> [GOAL OF THE EXERCISE]: Return all lines from the listing below that include the word "plus".

___ ENTRIES SHOWN

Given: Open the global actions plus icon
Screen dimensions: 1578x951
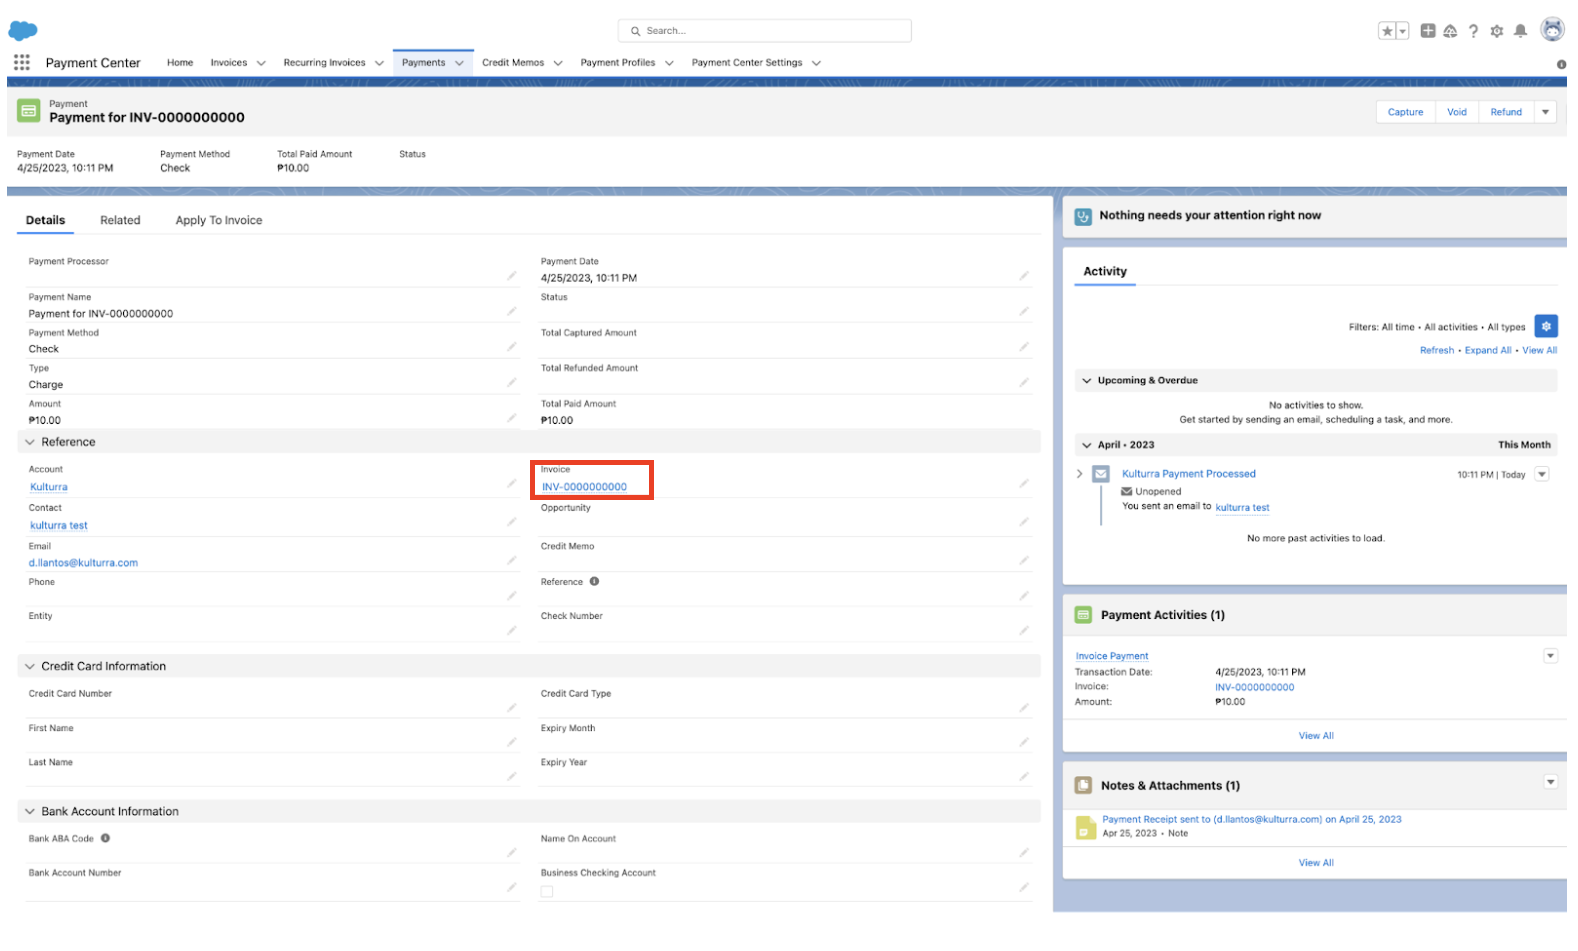Looking at the screenshot, I should tap(1428, 31).
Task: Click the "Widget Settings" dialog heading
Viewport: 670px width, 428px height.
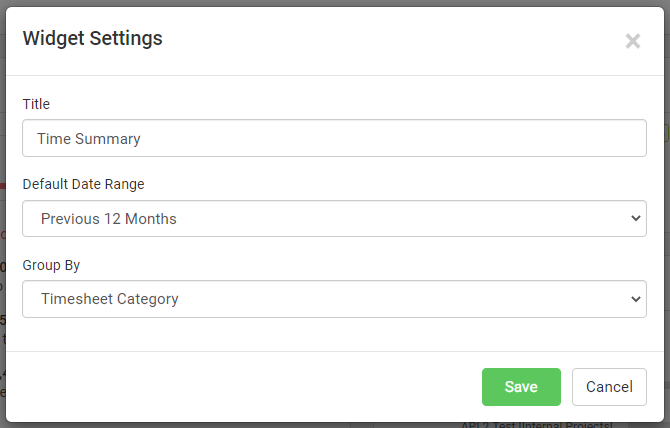Action: pyautogui.click(x=92, y=39)
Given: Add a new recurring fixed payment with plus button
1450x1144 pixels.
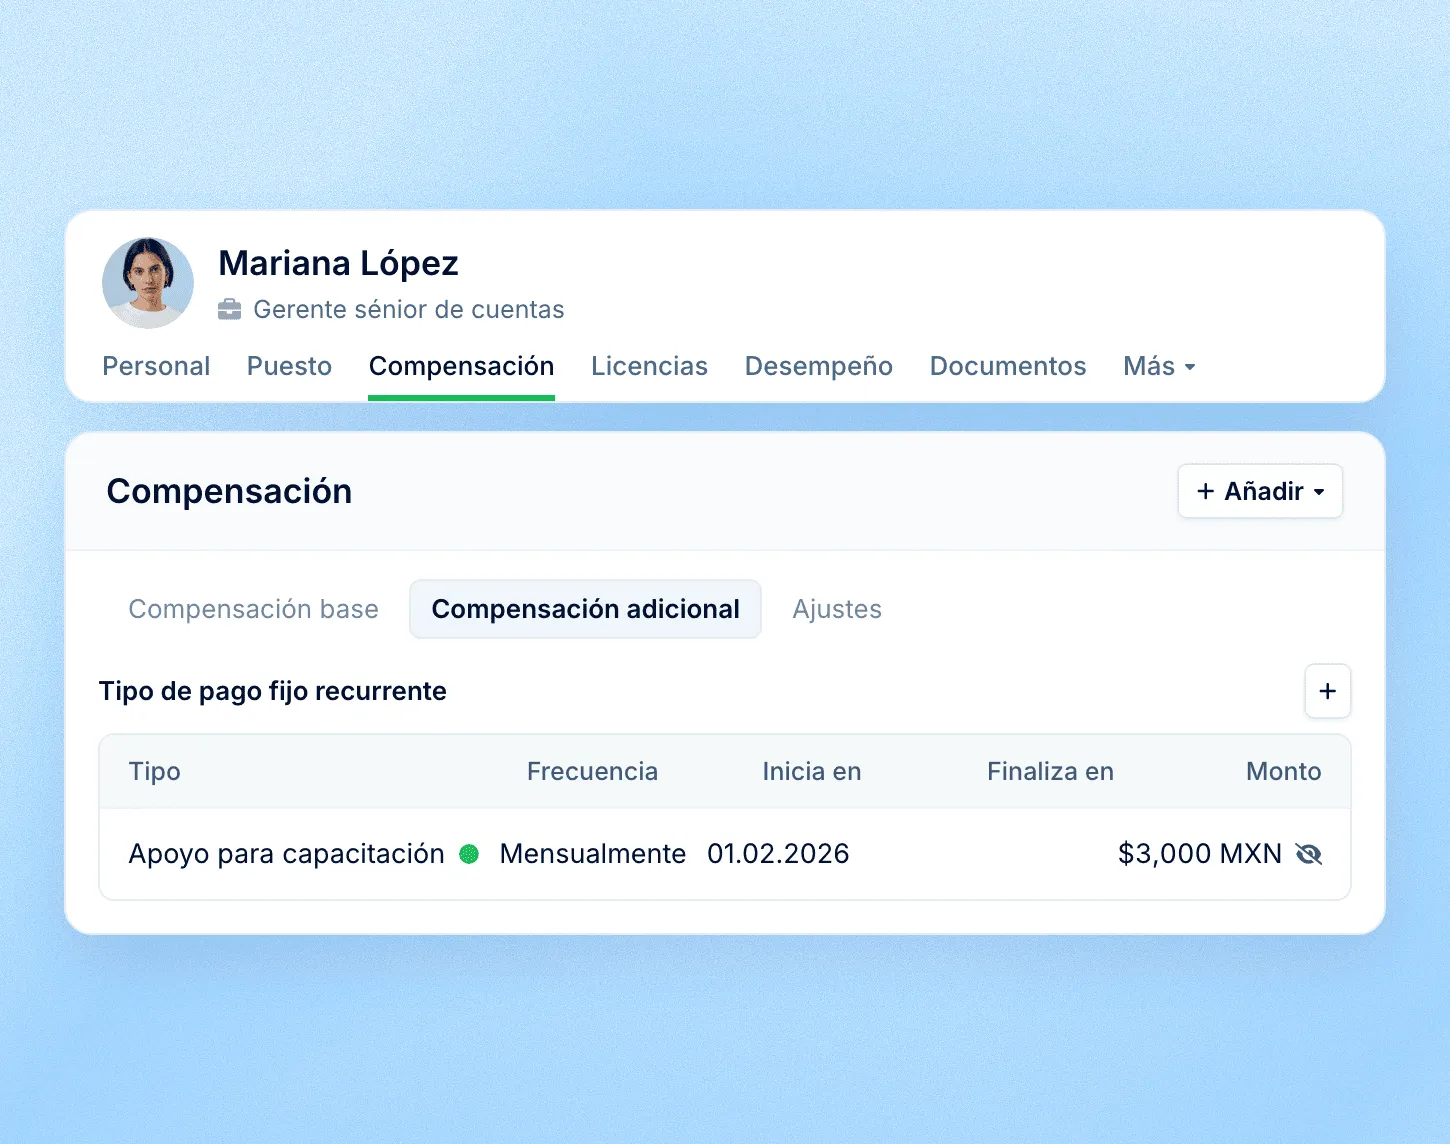Looking at the screenshot, I should (x=1328, y=691).
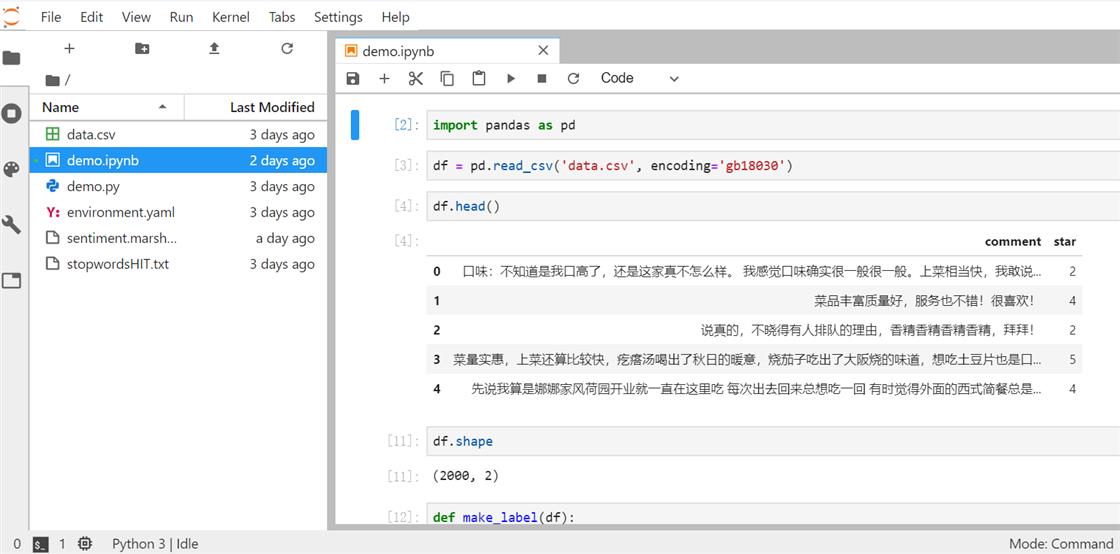Close the demo.ipynb tab

pos(544,51)
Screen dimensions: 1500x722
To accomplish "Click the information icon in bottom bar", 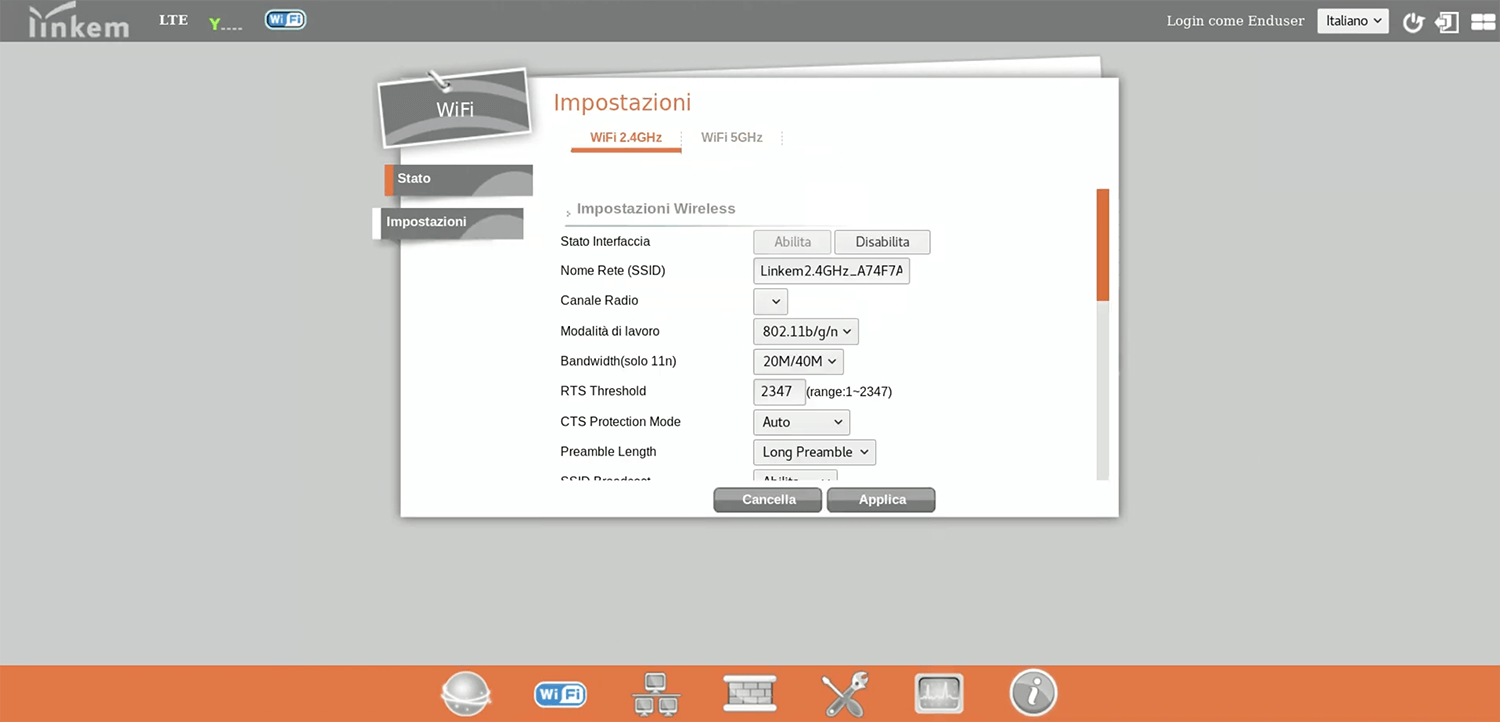I will (1033, 692).
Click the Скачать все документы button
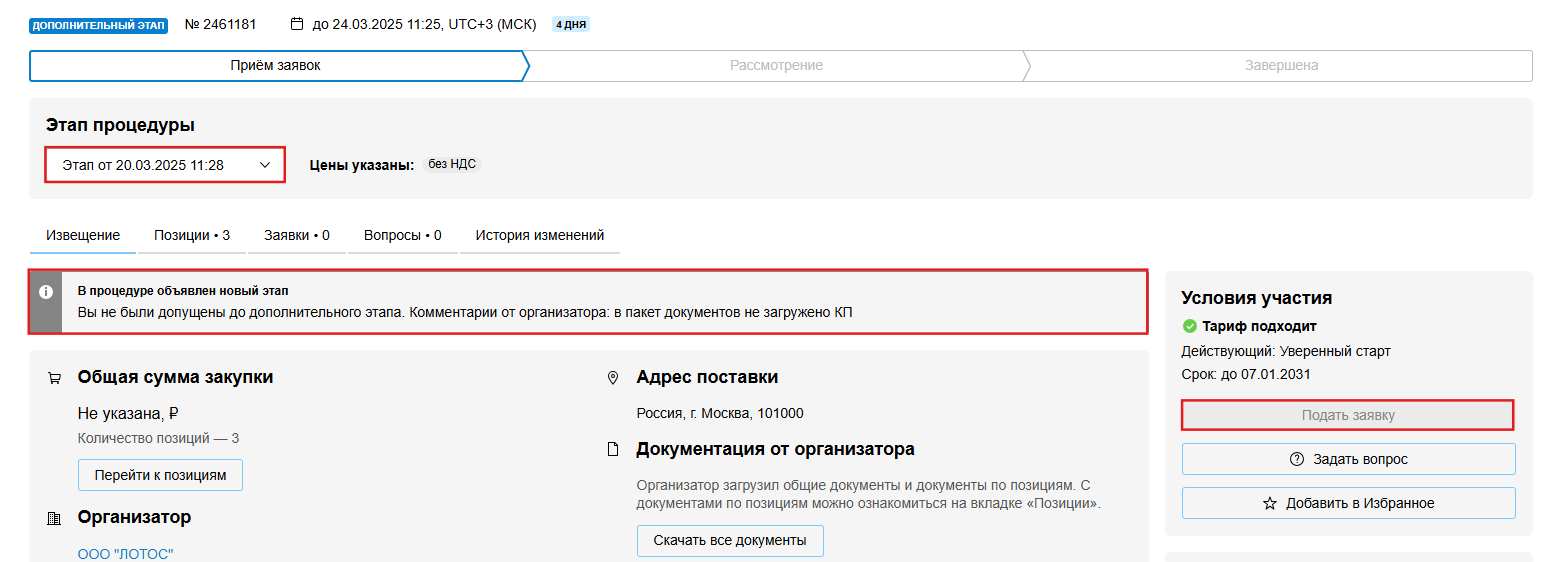 pos(730,541)
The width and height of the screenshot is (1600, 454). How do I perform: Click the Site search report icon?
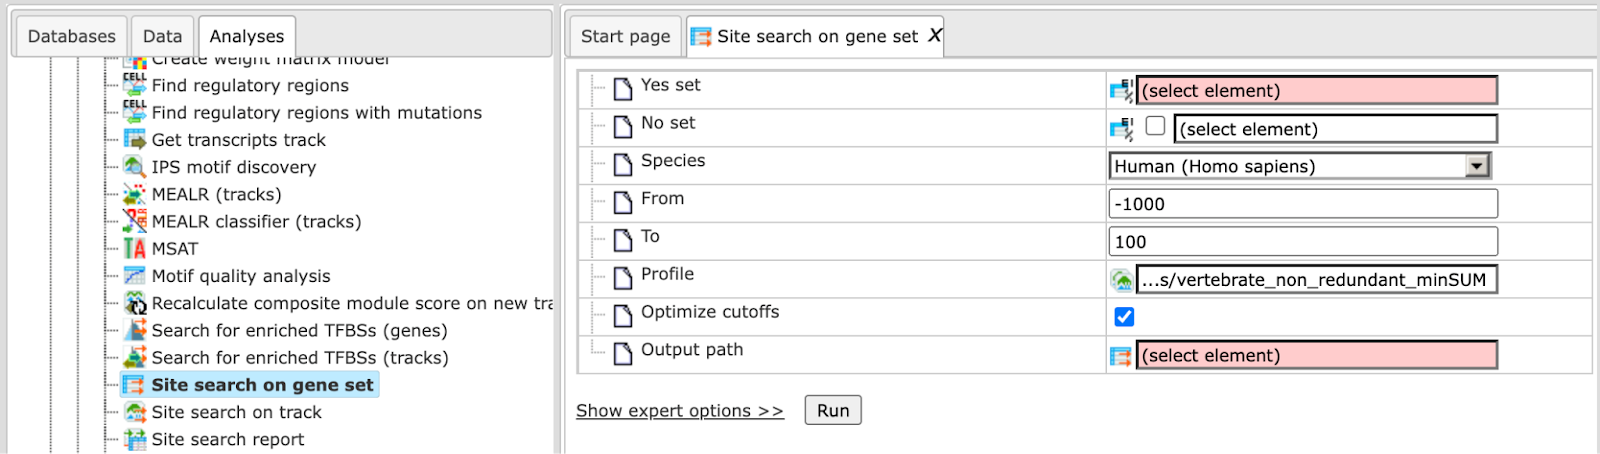tap(135, 439)
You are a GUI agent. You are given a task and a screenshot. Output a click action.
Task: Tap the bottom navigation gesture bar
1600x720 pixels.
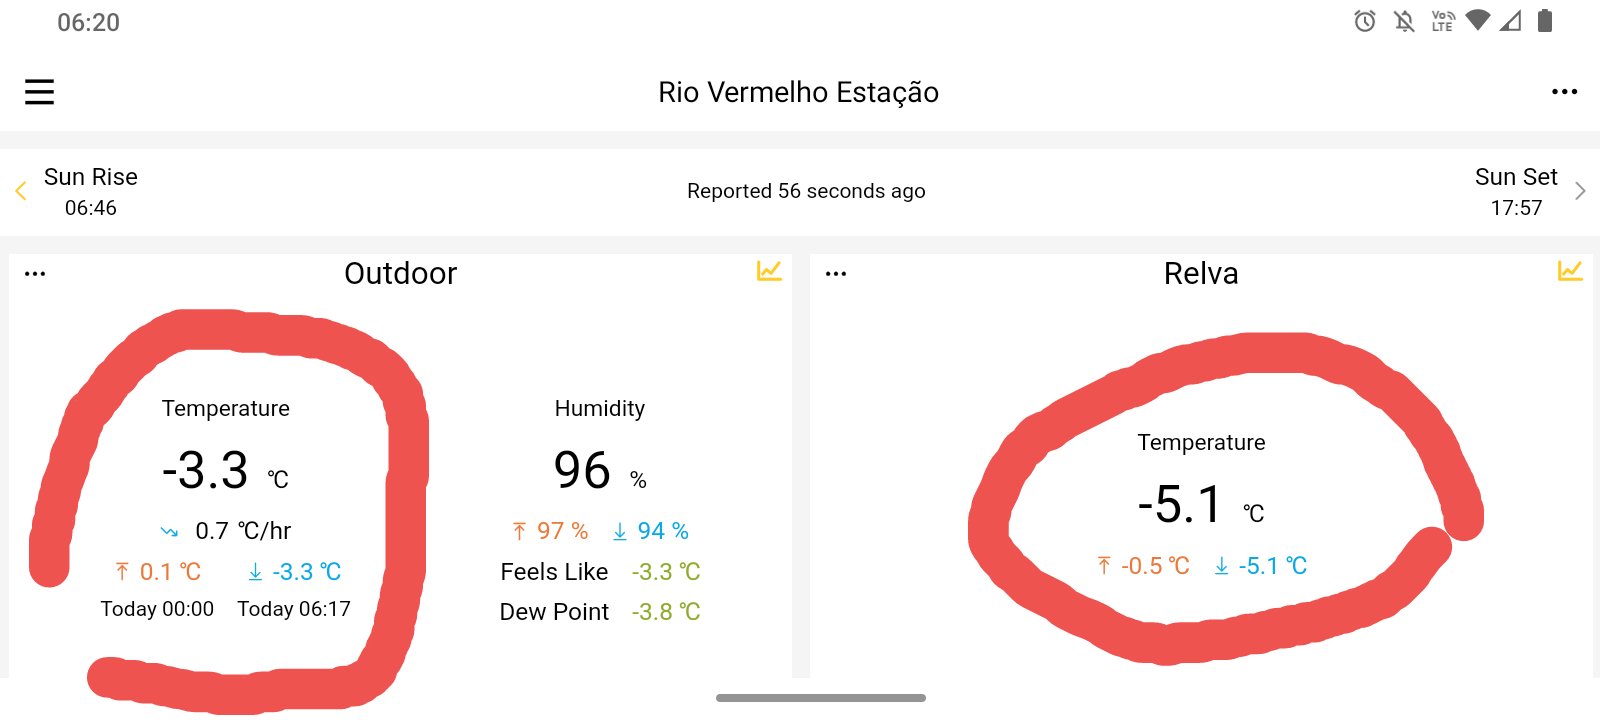pyautogui.click(x=821, y=698)
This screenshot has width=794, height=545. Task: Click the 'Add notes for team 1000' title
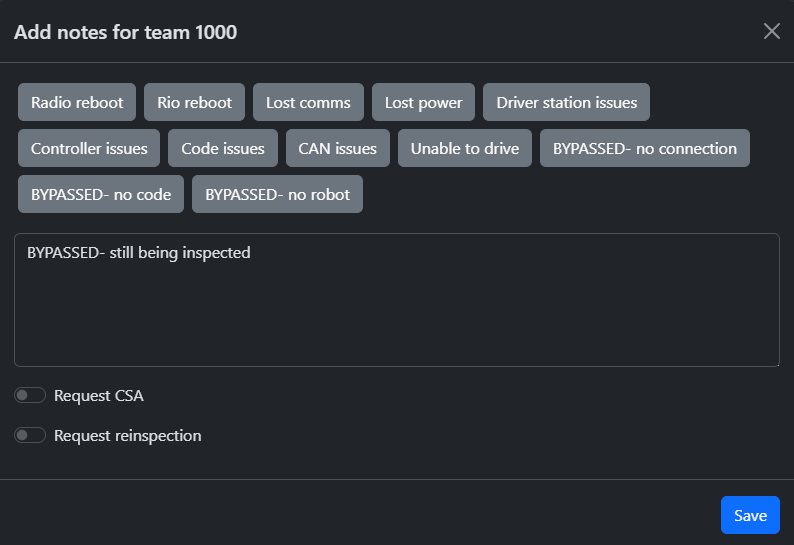(125, 32)
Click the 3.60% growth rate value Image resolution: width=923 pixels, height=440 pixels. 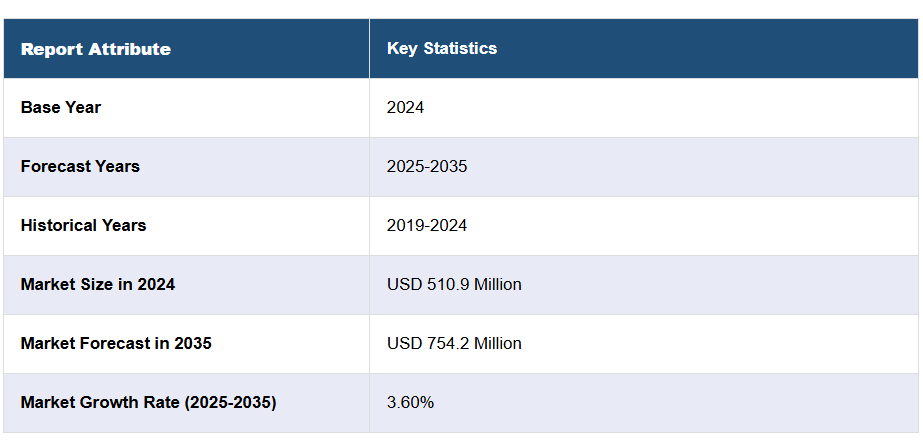[410, 402]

______

> [PROBLEM SOLUTION]:
Given: Open the global actions plus icon
Given: Add a new recurring fixed payment with plus button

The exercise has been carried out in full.